• [About this task] What is needed is an exact copy of the lines from the one containing "How do I perform: Like Unrigged's tweet?" through the last line of the entries below, both included.

---*---

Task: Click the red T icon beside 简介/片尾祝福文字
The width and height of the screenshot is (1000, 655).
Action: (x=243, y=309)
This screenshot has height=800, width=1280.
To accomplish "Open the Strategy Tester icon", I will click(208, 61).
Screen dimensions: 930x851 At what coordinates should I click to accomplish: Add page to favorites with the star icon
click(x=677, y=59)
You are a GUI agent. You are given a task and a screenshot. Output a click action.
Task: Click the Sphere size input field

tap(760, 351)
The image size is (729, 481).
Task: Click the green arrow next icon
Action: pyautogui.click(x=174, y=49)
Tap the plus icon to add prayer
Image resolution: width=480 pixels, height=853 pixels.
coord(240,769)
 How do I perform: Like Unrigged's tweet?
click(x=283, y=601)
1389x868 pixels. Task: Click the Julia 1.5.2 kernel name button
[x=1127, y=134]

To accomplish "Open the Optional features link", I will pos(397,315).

---*---

• [Your response]
 How do I perform: Like Unrigged's tweet?
click(x=283, y=601)
1389x868 pixels. Task: Click the Julia 1.5.2 kernel name button
[x=1127, y=134]

To accomplish "Open the Optional features link", I will pos(397,315).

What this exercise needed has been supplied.